Roman Half-Uncial: Layout

This page consists of:

  1. The end of one text;


  2. A title explaining that one work has finished and another is about to begin;

    The abbreviation exp stands for explicit, 'it ends'. A rubric closing a work usually quotes its title: here EPISTULA SANCTI AUGUSTINI DE CURA PRO MORTUIS GERENDA, 'The Letter of Saint Auustine concerning the care that is to be taken for the dead'. Such a rubric is called an explicit.
    The abbreviation incp stands for incipit, 'it begins'. This also states the title of the new work: here EIUSDEM LIBER ENCHIRIDION, 'The Book by the same [author], [entitled] Handbook'. Such a rubric is called an incipit.


  3. A list of chapter headings for the new work.


The page is left-justified.

The three sections are differentiated by layout and script.

  1. The last two lines of the previous text run on normally without breaks between words. There is one punctuation pause after the first word, obliuisci. There is no apparent written punctuation.

  2. The title is distinguished by


  3. The list of chapter headings is left-justified and roughly right-justified.

    Each chapter-heading which is longer than one line is given a hanging indent.

    The numbers of the chapters are also left-justified, in a separate column nearer to the edge of the page.

    at the end of chapter 14, the scribe has conjoined the u and s of the ending in order to right-justify the page.


    Oops!

    The scribe has made a classic mistake: he has missed out one of the chapter headings. Someone, possibly he himself, has then corrected the mistake by writing in the missing title and number in the gap between lines after Chapter 7. Since there is no room to write it in the original script, he has used Cursive Half-Uncial, the usual script used for annotating classical texts.

    He has then made an attempt to straighten out the numbering.
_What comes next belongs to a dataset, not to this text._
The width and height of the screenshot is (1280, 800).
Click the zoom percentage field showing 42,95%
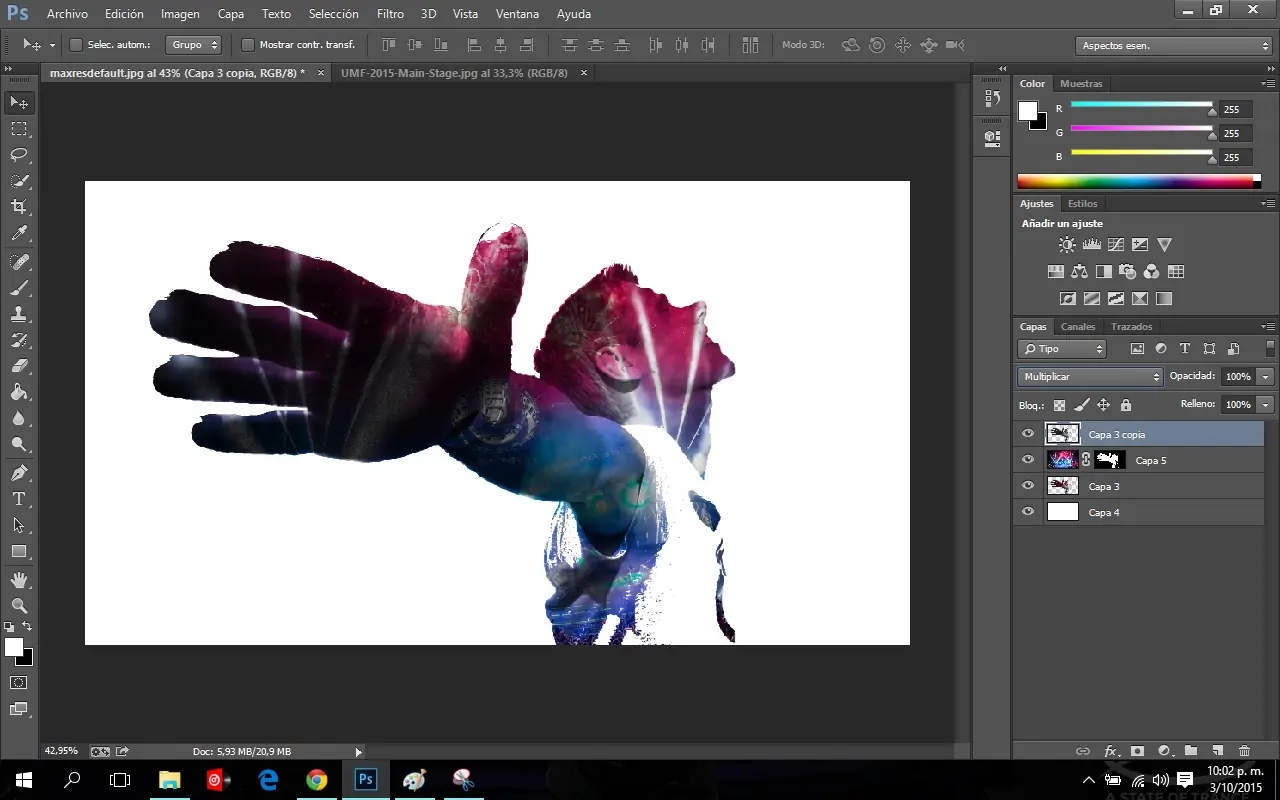[60, 750]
Since he uses Roman numerals, he can add an extra I to many of the numbers.

    This was originally VIII, 8. He has added an I to make it 9. This is an acceptable way of expressing 9 in later medieval accounts: 4 was usually written iiii.
    This does not work when he gets to IX, 9, which should really be X, 10. (This suggests that he may not have used VIIII normally.) He has to scrape out the I. Scraping with a penknife or pumice stone was the usual method of erasing mistakes made on parchment.
    With XV he seems to have got back into the swing again: there is no sign in this facsimile of any scraping out of an I between X and V.

    By the time he gets on to XVIIII the number is too long for the layout, and he has to line up the chapter-heading with the hanging indent.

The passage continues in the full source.